#### What is being asked:
Transcribe the records that follow, preserving every word.

#### Supplied entries:
_ _ _ _
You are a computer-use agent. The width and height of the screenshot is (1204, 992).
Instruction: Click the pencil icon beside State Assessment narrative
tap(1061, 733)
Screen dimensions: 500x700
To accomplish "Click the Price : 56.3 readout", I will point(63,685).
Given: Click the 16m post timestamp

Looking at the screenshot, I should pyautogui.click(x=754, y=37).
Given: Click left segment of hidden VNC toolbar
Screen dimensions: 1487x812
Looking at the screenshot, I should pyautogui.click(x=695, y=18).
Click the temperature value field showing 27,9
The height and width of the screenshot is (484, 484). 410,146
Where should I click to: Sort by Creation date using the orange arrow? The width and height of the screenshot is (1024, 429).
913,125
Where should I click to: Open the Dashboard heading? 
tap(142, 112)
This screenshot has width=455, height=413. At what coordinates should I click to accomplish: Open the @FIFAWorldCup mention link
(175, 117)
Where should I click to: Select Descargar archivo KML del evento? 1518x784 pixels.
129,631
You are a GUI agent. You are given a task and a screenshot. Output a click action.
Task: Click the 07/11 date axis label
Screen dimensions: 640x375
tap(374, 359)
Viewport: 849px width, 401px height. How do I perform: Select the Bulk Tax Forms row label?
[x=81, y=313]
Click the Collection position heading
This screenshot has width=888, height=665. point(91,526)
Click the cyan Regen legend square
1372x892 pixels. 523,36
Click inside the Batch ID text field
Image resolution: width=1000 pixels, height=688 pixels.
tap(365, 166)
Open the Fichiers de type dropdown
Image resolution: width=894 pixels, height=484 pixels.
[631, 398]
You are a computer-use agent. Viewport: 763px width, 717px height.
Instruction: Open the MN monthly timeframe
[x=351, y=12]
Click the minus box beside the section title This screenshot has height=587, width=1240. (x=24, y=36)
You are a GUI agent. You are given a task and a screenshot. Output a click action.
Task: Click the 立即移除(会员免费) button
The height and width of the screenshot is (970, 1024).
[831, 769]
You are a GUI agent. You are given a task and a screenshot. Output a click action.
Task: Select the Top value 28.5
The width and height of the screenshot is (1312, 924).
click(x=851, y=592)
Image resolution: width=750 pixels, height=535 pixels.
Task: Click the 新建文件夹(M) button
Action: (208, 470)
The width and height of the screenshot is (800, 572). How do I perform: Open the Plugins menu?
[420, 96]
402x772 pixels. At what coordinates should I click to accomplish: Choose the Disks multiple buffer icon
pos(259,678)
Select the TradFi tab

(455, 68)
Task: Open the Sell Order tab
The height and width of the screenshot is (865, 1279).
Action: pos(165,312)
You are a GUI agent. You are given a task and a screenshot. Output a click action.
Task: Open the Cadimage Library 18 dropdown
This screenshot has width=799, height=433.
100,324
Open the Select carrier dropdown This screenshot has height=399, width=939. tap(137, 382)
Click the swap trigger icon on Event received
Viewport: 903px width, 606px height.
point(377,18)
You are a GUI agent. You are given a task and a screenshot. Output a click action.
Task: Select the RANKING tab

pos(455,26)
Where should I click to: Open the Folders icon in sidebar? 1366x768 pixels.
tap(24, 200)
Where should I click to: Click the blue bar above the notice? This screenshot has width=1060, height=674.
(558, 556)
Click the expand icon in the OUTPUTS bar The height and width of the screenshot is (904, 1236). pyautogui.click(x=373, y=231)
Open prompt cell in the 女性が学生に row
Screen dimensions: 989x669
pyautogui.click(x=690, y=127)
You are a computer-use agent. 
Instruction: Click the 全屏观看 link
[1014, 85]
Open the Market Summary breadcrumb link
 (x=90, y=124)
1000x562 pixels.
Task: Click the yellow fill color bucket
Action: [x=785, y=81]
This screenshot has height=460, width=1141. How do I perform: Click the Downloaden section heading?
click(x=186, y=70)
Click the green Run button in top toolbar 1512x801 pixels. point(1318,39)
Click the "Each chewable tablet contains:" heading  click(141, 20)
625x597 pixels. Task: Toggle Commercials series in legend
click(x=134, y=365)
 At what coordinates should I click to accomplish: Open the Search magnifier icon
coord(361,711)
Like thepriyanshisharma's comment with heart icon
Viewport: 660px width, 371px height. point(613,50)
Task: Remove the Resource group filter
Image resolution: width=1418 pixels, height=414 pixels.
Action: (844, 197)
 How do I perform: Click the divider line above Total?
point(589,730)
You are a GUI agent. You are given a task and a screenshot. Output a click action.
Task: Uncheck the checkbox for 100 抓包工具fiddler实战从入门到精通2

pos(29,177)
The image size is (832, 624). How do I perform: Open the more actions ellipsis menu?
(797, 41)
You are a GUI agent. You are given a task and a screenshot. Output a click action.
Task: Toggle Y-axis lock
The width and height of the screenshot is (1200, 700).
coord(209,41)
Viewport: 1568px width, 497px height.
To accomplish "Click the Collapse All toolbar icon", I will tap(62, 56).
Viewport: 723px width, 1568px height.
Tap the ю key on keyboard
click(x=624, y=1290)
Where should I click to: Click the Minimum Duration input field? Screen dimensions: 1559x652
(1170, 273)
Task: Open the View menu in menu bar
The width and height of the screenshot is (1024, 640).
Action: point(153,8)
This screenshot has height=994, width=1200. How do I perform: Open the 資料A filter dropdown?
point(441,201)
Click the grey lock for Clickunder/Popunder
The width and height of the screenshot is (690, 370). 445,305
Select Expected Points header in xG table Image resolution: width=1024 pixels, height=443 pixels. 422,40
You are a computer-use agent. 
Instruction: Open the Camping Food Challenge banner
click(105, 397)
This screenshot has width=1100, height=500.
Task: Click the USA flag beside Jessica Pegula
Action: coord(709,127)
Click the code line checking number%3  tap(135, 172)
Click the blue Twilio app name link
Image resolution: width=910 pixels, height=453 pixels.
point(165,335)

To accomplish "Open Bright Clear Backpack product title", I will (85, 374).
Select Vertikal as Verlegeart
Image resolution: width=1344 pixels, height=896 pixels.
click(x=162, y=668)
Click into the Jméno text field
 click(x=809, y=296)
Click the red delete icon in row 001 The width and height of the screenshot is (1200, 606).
_ _ _ _
#### Finished exercise:
You are a computer-use agent. The width and height of the screenshot is (1204, 992).
Instruction: Click the pencil icon beside State Assessment narrative
tap(1061, 733)
Screen dimensions: 500x700
To accomplish "Click the Price : 56.3 readout", I will point(63,685).
Given: Click the 16m post timestamp

Looking at the screenshot, I should pyautogui.click(x=754, y=37).
Given: Click left segment of hidden VNC toolbar
Screen dimensions: 1487x812
Looking at the screenshot, I should pyautogui.click(x=695, y=18).
Click the temperature value field showing 27,9
The height and width of the screenshot is (484, 484). 410,146
Where should I click to: Sort by Creation date using the orange arrow? The width and height of the screenshot is (1024, 429).
913,125
Where should I click to: Open the Dashboard heading? 
tap(142, 112)
This screenshot has width=455, height=413. At what coordinates should I click to accomplish: Open the @FIFAWorldCup mention link
(175, 117)
Where should I click to: Select Descargar archivo KML del evento? 1518x784 pixels.
129,631
You are a GUI agent. You are given a task and a screenshot. Output a click action.
Task: Click the 07/11 date axis label
Screen dimensions: 640x375
tap(374, 359)
Viewport: 849px width, 401px height. How do I perform: Select the Bulk Tax Forms row label?
[x=81, y=313]
Click the Collection position heading
This screenshot has width=888, height=665. point(91,526)
Click the cyan Regen legend square
1372x892 pixels. 523,36
Click inside the Batch ID text field
Image resolution: width=1000 pixels, height=688 pixels.
tap(365, 166)
Open the Fichiers de type dropdown
Image resolution: width=894 pixels, height=484 pixels.
[631, 398]
You are a computer-use agent. Viewport: 763px width, 717px height.
Instruction: Open the MN monthly timeframe
[x=351, y=12]
Click the minus box beside the section title This screenshot has height=587, width=1240. (x=24, y=36)
You are a GUI agent. You are given a task and a screenshot. Output a click action.
Task: Click the 立即移除(会员免费) button
The height and width of the screenshot is (970, 1024).
[831, 769]
You are a GUI agent. You are given a task and a screenshot. Output a click action.
Task: Select the Top value 28.5
The width and height of the screenshot is (1312, 924).
click(x=851, y=592)
Image resolution: width=750 pixels, height=535 pixels.
Task: Click the 新建文件夹(M) button
Action: (208, 470)
The width and height of the screenshot is (800, 572). How do I perform: Open the Plugins menu?
[420, 96]
402x772 pixels. At what coordinates should I click to accomplish: Choose the Disks multiple buffer icon
pos(259,678)
Select the TradFi tab

(455, 68)
Task: Open the Sell Order tab
The height and width of the screenshot is (865, 1279).
Action: pos(165,312)
You are a GUI agent. You are given a task and a screenshot. Output a click action.
Task: Open the Cadimage Library 18 dropdown
This screenshot has width=799, height=433.
100,324
Open the Select carrier dropdown This screenshot has height=399, width=939. tap(137, 382)
Click the swap trigger icon on Event received
Viewport: 903px width, 606px height.
point(377,18)
You are a GUI agent. You are given a task and a screenshot. Output a click action.
Task: Select the RANKING tab

pos(455,26)
Where should I click to: Open the Folders icon in sidebar? 1366x768 pixels.
tap(24, 200)
Where should I click to: Click the blue bar above the notice? This screenshot has width=1060, height=674.
(558, 556)
Click the expand icon in the OUTPUTS bar The height and width of the screenshot is (904, 1236). pyautogui.click(x=373, y=231)
Open prompt cell in the 女性が学生に row
Screen dimensions: 989x669
pyautogui.click(x=690, y=127)
You are a computer-use agent. 
Instruction: Click the 全屏观看 link
[1014, 85]
Open the Market Summary breadcrumb link
 (x=90, y=124)
1000x562 pixels.
Task: Click the yellow fill color bucket
Action: [x=785, y=81]
This screenshot has height=460, width=1141. How do I perform: Click the Downloaden section heading?
click(x=186, y=70)
Click the green Run button in top toolbar 1512x801 pixels. point(1318,39)
Click the "Each chewable tablet contains:" heading  click(141, 20)
625x597 pixels. Task: Toggle Commercials series in legend
click(x=134, y=365)
 At what coordinates should I click to accomplish: Open the Search magnifier icon
coord(361,711)
Like thepriyanshisharma's comment with heart icon
Viewport: 660px width, 371px height. point(613,50)
Task: Remove the Resource group filter
Image resolution: width=1418 pixels, height=414 pixels.
Action: (844, 197)
 How do I perform: Click the divider line above Total?
point(589,730)
You are a GUI agent. You are given a task and a screenshot. Output a click action.
Task: Uncheck the checkbox for 100 抓包工具fiddler实战从入门到精通2

pos(29,177)
The image size is (832, 624). How do I perform: Open the more actions ellipsis menu?
(797, 41)
You are a GUI agent. You are given a task and a screenshot. Output a click action.
Task: Toggle Y-axis lock
The width and height of the screenshot is (1200, 700).
coord(209,41)
Viewport: 1568px width, 497px height.
To accomplish "Click the Collapse All toolbar icon", I will tap(62, 56).
Viewport: 723px width, 1568px height.
Tap the ю key on keyboard
click(x=624, y=1290)
Where should I click to: Click the Minimum Duration input field? Screen dimensions: 1559x652
(1170, 273)
Task: Open the View menu in menu bar
The width and height of the screenshot is (1024, 640).
Action: point(153,8)
This screenshot has height=994, width=1200. How do I perform: Open the 資料A filter dropdown?
point(441,201)
Click the grey lock for Clickunder/Popunder
The width and height of the screenshot is (690, 370). 445,305
Select Expected Points header in xG table Image resolution: width=1024 pixels, height=443 pixels. 422,40
You are a computer-use agent. 
Instruction: Open the Camping Food Challenge banner
click(105, 397)
This screenshot has width=1100, height=500.
Task: Click the USA flag beside Jessica Pegula
Action: coord(709,127)
Click the code line checking number%3  tap(135, 172)
Click the blue Twilio app name link
Image resolution: width=910 pixels, height=453 pixels.
point(165,335)

To accomplish "Open Bright Clear Backpack product title", I will (85, 374).
Select Vertikal as Verlegeart
Image resolution: width=1344 pixels, height=896 pixels.
click(x=162, y=668)
Click into the Jméno text field
 click(x=809, y=296)
Click the red delete icon in row 001 The width and height of the screenshot is (1200, 606).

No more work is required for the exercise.